> ИСХОДНЫЙ ДОКУМЕНТ:
________________________
Последняя работа выдающегося французского философа и историка Мишеля Фуко (1926–1984), завершенная им вчерне незадолго до смерти и опубликованная на языке оригинала только в 2018 году. 
Признания плоти
Мишель Фуко
Купить

Генезис последнего из этих трех трудов оказался непростым. Следует напомнить, что в «первой» «Истории сексуальности» христианские доктрины и практики должны были стать предметом исторического рассмотрения в томе под названием «Плоть и тело»[8]. Тогда речь шла о том, чтобы изучить «эволюцию католического пастырства и таинства покаяния после Тридентского собора»[9]. Первый набросок этих исследований Фуко представил в лекции от 19 февраля 1975 года в Коллеж де Франс[10]. Однако в скором времени он решил углубиться в прошлое, чтобы отыскать в истории христианства исходную точку интересовавшей его истории — момент возникновения ритуализированного обязательства истины, требования от субъекта правдоизречения {un dire-vrai} о самом себе. Для этого начиная с 1976–1977 годов он читал и письменно комментировал для себя труды Тертуллиана, Кассиана и других авторов[11]. Даниэль Дефер отмечает по поводу августа 1977 года: «Фуко в Вандевре. Он пишет об Отцах Церкви и отодвигает начало своей истории сексуальности на несколько веков назад»[12]. В рамках изучения «управленчеств» {«gouvernementalités»} в Коллеж де Франс (лекции от 15 и 22 февраля 1978 года[13]) Фуко использовал результаты своего первого прочтения Отцов Церкви для того, чтобы охарактеризовать христианский момент «пастырского управленчества»[14] как сопряжение «актов истины» (изречения субъектом истины о себе) с практиками послушания. Затем он вернулся к этим результатам и суммировал их в октябре 1979 года в первой из двух лекций, прочтенных им в рамках Tanner Lectures в Стэнфордском университете[15].
________________________
> СТРОКИ НАБОРА ДАННЫХ:
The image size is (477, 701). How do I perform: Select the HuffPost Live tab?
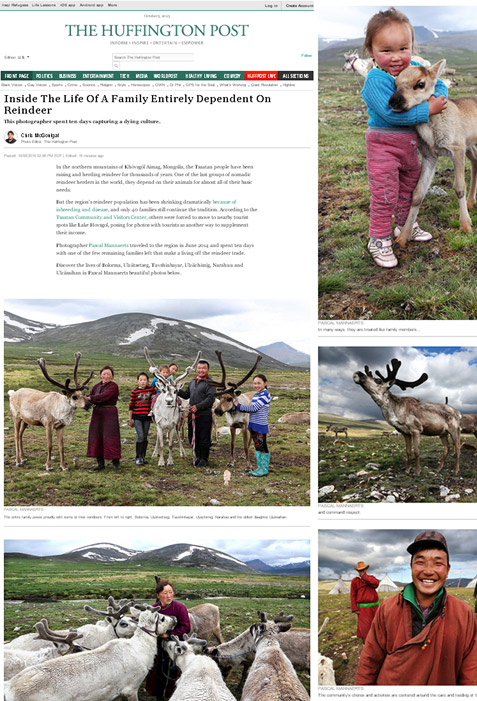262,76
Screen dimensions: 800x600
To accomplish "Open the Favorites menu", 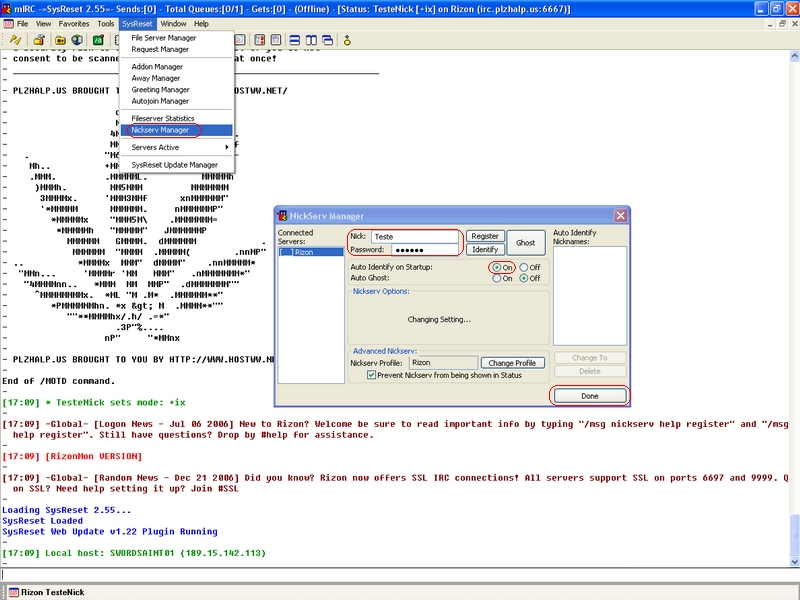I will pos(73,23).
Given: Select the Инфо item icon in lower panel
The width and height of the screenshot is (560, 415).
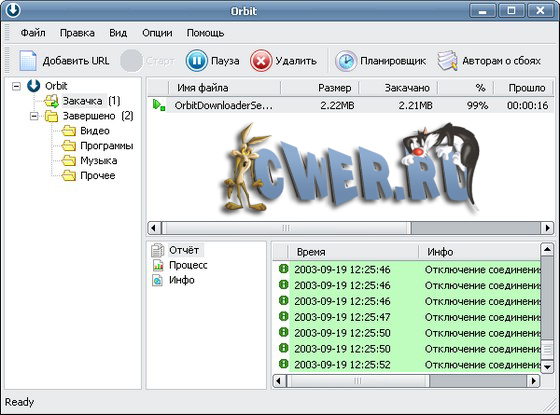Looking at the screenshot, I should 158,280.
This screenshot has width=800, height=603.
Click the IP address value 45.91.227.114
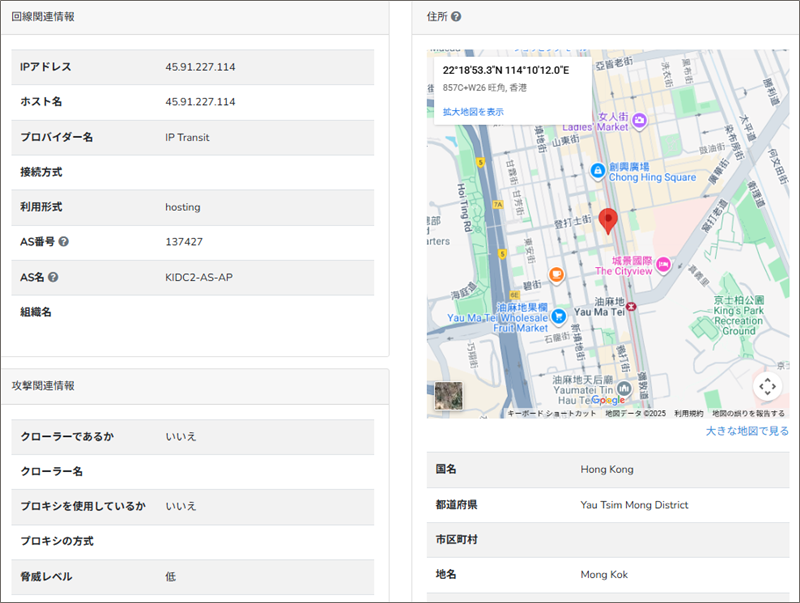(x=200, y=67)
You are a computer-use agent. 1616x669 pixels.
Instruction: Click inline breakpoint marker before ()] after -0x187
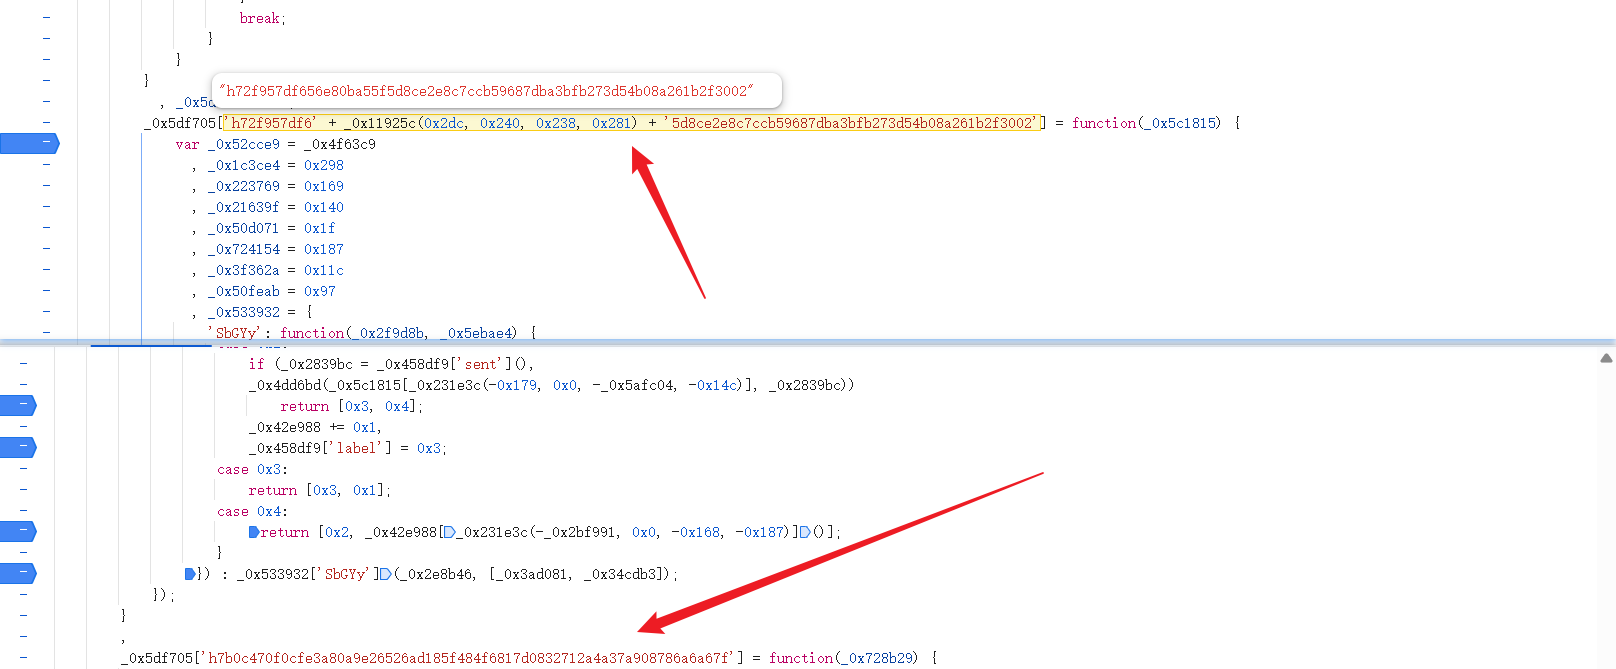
________________________
> ЗАДАНИЯ:
**A.** Выпишите без изменений фрагмент исходного документа, начиная со слов «Последняя работа выдающегося» и заканчивая словами «только в 2018 году.».
**B.** Ответьте на вопросы по исходному документу.
(i) В каком году последняя работа Фуко была опубликована на языке оригинала?
(ii) Где находился Фуко в августе 1977 года, по свидетельству Даниэля Дефера?
(iii) В каком университете Фуко прочитал лекции в рамках Tanner Lectures?

> ПОЛНЫЕ РЕШЕНИЯ:
**A.**
Последняя работа выдающегося французского философа и историка Мишеля Фуко (1926–1984), завершенная им вчерне незадолго до смерти и опубликованная на языке оригинала только в 2018 году.

**B.**
(i) В 2018 году.
(ii) В Вандевре.
(iii) В Стэнфордском университете.